Episcopo, 47, of Boca Raton, worked at Blockbuster's Fort Lauderdale headquarters from August 1991 to March 1992. The suit says he was denied promotion in January 1992 and was later fired because of the sexual harassment policy.
Blockbuster has said Episcopo was laid off during a corporate restructuring.
The suit marks the second time Episcopo has taken Blockbuster to court. A 1992suit alleges that he had been harassed and fired because his supervisor, Dan Barr, thought Episcopo, who is gay, had tested positive for HIV. That suit is pending.
Gov. to OCA: Stay out of Nevada
Carson City, Nev.-Proponents of antigay proposals in the Pacific Northwest who plan a similar petition in Nevada were criticized January 19 by Gov. Bob Miller for "sending out messages of intolerance and discrimination."
The governor said he'll send a letter to the Oregon Citizens Alliance, which was to have filed its petition here in mid-January, "to tell them in no uncertain terms that in Nevada we do not tolerate discrimination based on age, race gender, religion, physical condition, sexuality or any other factor."
Similar initiative drives, also being assisted by the OCA, are being mounted in at least seven states.
Mabon said his group decided to work on a Nevada ballot proposal after the legislature repealed the sodomy law last year.
MicroGeneSys wants taxpayer AIDS contributions
Hartford, Conn.-MicroGeneSys Inc. is paying an influential lobbyist to to seek some of the money being generated for AIDS assistance by voluntary state taxpayer contributions.
"How sleazy can you get?" asked AIDS activist Phil Haskell of New Haven. "Clearly the intent was to provide money and treatment for people with AIDS through community-based services."
Deputy State House Majority Leader Patricia Dillon, D-New Haven, a key sponsor of the tax-donation legislation, said the impact of regulations being recommended by MicroGeneSys would drain dollars away from nonprofit AIDS groups that sorely need money.
Washington politicians rally against anti-gay initiatives
Olympia-Washington's two anti-gay initiatives are divisive, hateful and could lead to violence, Democratic Gov. Mike Lowry and Republican Lt. Gov. Joel Pritchard said January 12.

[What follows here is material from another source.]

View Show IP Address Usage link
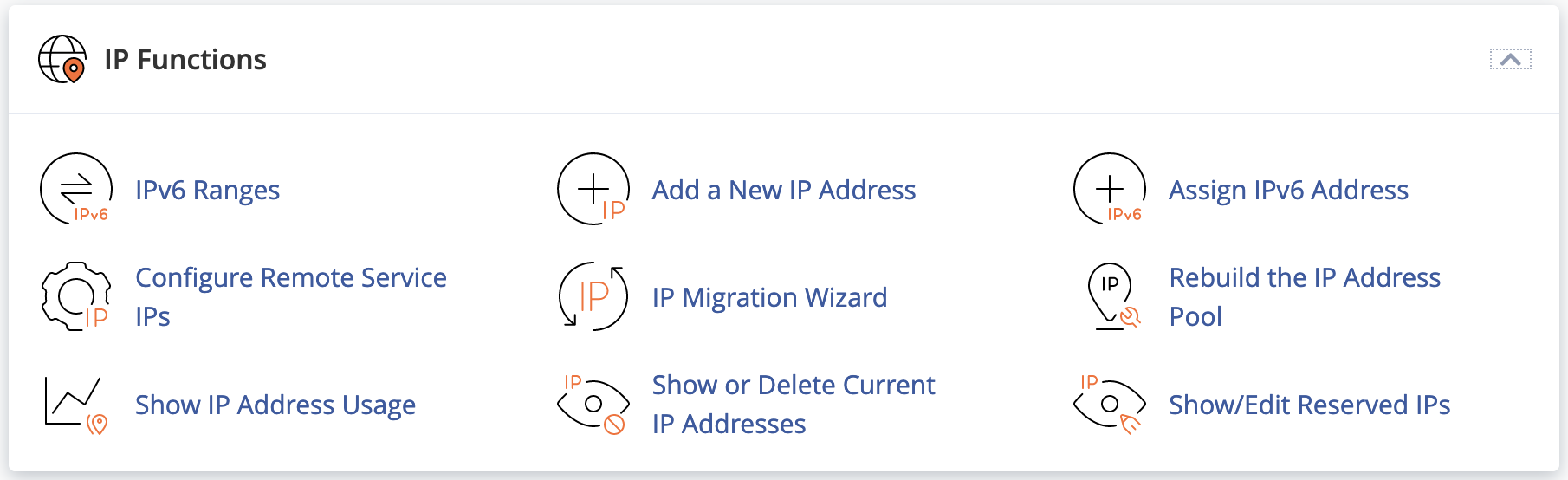point(275,405)
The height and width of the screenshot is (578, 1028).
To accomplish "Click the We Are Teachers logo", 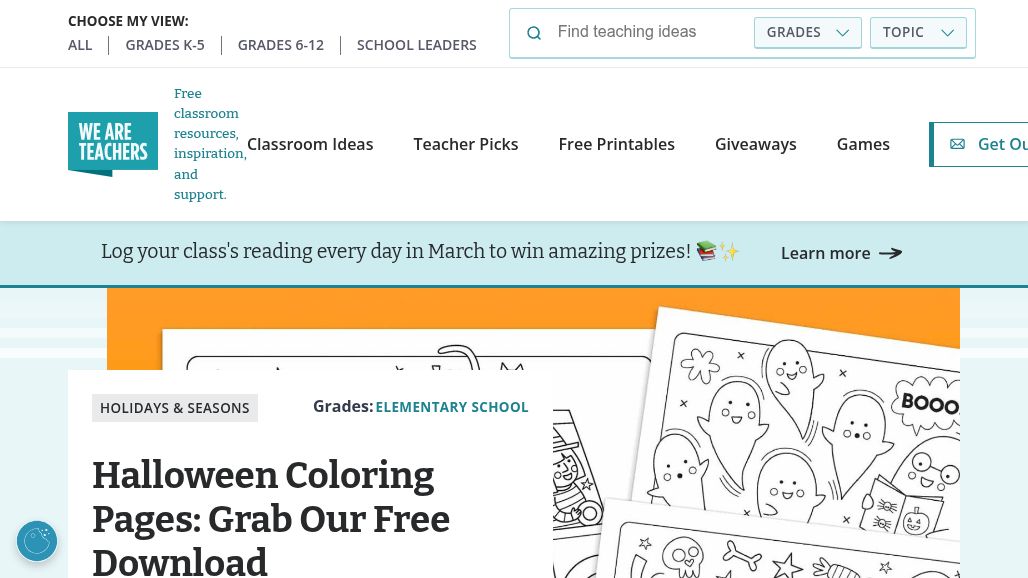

The pair joined much of the state's political establishment-particularly Democrats who hold most of the power positions-in an unusually early campaign to head off the measures. News conferences were held around the state, and also featured U.S. Sen. Patty Murray, Seattle Mayor Norm Rice, labor leaders, congressional representatives, and others.
Architects of Oregon's Measure 9, which was turned down by voters in that state in 1992, on January 10 filed a similar initiative for Washington.
Sponsors have until July 8 to gather 181,667 valid signatures to gain a place on the fall ballot.
Lowry said the initiatives probably are unconstitutional and almost certainly would be rejected if on the November ballot. But he said he still is asking citizens not to sign initiative petitions.